Les veilleurs de l'aube-V.Malka

Il faut attendre les années 1950 pour que paraisse une véritable anthologie poétique. Elle est l'œuvre de profes­sionnels et c'est pourquoi elle ne tarde pas à devenir très populaire au sein des communautés juives de tout le pays. Ses auteurs sont deux chantres de Mogador ayant une longue expérience à la fois de la poésie religieuse, mais aussi des techniques de la musique andalouse. Car cette anthologie constitue la véritable bible (le vade-mecum) des veillées de supplications au cours desquelles ces œuvres sont chantées. Les pièces réunies dans ce réper­toire appelé Chir Yedidout (Chant de l'amitié) sont classées. Les auteurs prennent soin d'indiquer, en tête de chaque pièce poétique, le mode musical andalou sur lequel il convient de l'interpréter.

Une première édition de ce répertoire paraît d'abord à Vienne, en 1890, sous un titre emprunté au prophète Zacharie (Za 11, 14) qui donne à « la fille de Sion » cet ordre : Ronni vé-simhi (Chante et réjouis-toi !). Cette édi­tion est l'œuvre d'un rabbin, David Iflah (que tout le monde appelle, signe de respect et de considération, le Cheikh, autrement dit le chef). On a déjà noté le fait que les imprimeurs qui éditent le livre n'étant pas hébraïsants, on y trouve de très nombreuses coquilles, des erreurs et des confusions de lettres (par exemple le « hé » et le « het » dont les graphies se ressemblent beaucoup en hébreu).
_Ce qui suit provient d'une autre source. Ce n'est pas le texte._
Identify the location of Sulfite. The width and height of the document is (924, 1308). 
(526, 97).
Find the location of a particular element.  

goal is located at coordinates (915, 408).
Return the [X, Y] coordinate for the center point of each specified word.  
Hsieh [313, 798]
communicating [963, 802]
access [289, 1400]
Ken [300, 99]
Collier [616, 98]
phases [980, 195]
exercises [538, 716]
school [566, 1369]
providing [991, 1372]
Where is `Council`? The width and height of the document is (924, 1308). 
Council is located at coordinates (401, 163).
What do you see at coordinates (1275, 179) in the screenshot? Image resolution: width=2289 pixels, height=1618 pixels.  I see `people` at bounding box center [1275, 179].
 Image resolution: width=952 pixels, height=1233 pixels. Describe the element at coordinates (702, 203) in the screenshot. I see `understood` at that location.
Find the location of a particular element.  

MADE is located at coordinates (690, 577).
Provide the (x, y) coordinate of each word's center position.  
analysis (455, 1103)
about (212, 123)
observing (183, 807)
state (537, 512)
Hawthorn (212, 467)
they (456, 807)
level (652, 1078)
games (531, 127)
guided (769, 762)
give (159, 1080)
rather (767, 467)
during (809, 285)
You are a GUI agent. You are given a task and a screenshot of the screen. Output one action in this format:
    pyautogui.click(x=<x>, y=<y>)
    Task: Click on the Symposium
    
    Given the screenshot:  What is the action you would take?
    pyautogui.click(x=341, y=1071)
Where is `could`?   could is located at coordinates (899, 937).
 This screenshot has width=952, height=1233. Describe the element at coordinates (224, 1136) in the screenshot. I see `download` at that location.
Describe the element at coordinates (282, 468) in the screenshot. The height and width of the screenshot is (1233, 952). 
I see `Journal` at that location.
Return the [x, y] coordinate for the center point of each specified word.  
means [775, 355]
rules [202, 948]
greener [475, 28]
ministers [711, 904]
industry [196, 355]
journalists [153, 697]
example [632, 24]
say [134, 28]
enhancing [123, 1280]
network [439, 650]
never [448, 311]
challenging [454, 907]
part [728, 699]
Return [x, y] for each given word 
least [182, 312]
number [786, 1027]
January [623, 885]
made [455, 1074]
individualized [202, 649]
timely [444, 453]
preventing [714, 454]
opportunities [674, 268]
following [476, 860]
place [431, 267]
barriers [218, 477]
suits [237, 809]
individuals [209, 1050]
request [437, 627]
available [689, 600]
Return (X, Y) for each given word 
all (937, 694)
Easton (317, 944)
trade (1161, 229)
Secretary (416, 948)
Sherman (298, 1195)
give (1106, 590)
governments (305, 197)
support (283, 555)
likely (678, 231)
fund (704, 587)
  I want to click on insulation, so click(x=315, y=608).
C'est grosso modo le même livre qui est édité à Marra­kech pour la première fois. Les deux chantres qui en pren­nent l'initiative, David Elkaïm et David Iflah, ont obtenu le concours d'un troisième spécialiste, lui-même rabbin : Haïm Afryat. Les trois hommes, tous trois passionnés de poésie et de musique andalouse, se sont attachés à mettre à la disposition de tous les amateurs de ce type de chants un répertoire relativement complet et facile à consulter. Dans l'avant-propos donné à cette anthologie, les trois auteurs rappellent que

le livre est conforme à l'usage des communautés maro­caines où l'on a coutume de veiller dans la nuit du shabbat, durant la saison d'hiver, pour chanter les louanges et glorifier notre Dieu par la récitation des psaumes de David et par des hymnes et des chants que des auteurs des géné­rations anciennes et nouvelles ont composés à divers moments de notre histoire…

Durant des décennies, c'est cette édition qui sera utili­sée par les fidèles de ce type de chants religieux, à Fès et à Casablanca, à Mogador et à Marrakech. L'anthologie est composée à la fois de chants de poètes marocains mais également d'une série de poèmes ayant pour auteurs les illustres poètes espagnols du Moyen Âge, en particulier Salomon Ibn Gabirol et Abraham Ibn Ezra.

C'est que, à tort ou à raison, les lettrés parmi les juifs du Maroc se considèrent peu ou prou comme les héritiers et les successeurs des poètes juifs du Moyen Âge espa­gnol. Le Maroc, dans leur esprit, a, depuis l'expulsion des juifs par les rois catholiques, pris la place qu'occupait jusque-là dans les lettres juives le continent ibérique. Est- ce à dire que les productions des poètes des deux pays se valent ? Ont-elles littérairement ou esthétiquement parlant la même valeur ? Y a-t-il désormais dans les métropoles chérifiennes les équivalents de poètes tels qu'Ibn Gabirol ou Yehouda Halévy ? Sûrement pas !

Le panorama général de la poésie judéo-espagnole, produite au Moyen Âge, est assurément plus vaste, plus riche, plus substantiel que celui des poètes juifs de Fès, de Marrakech et de Meknès. La langue y est plus belle et les inspirations plus universelles, plus ouvertes sur la cité. Il reste que l'on peut observer entre les uns et les autres une certaine continuité. Elle s'exprime à la fois dans les thématiques des œuvres mais aussi dans le choix des tech­niques poétiques.

Il y a chez les poètes juifs du Maroc une obsession des thèmes religieux. On procède par répétitions et reprises d'idées. C'est toujours la même vénération religieuse et la même dévotion à « Dieu, maître des univers ». Simple­ment chaque poète a son style, sa démarche et sa façon de dire. Parce que chacun a ses modèles et ses maîtres. Mais chez les uns et les autres, c'est toujours la même recherche du sacré et de la piété. Partout c'est le problème de la foi – c'est-à-dire de la confiance en Dieu – qui pré­vaut. Seule compte au bout du chemin l'intention intime du fidèle. Ici comme ailleurs et en tout temps, on chante et on célèbre d'abord la sainteté du shabbat parce qu'elle constitue le rappel de la « royauté » de chaque individu.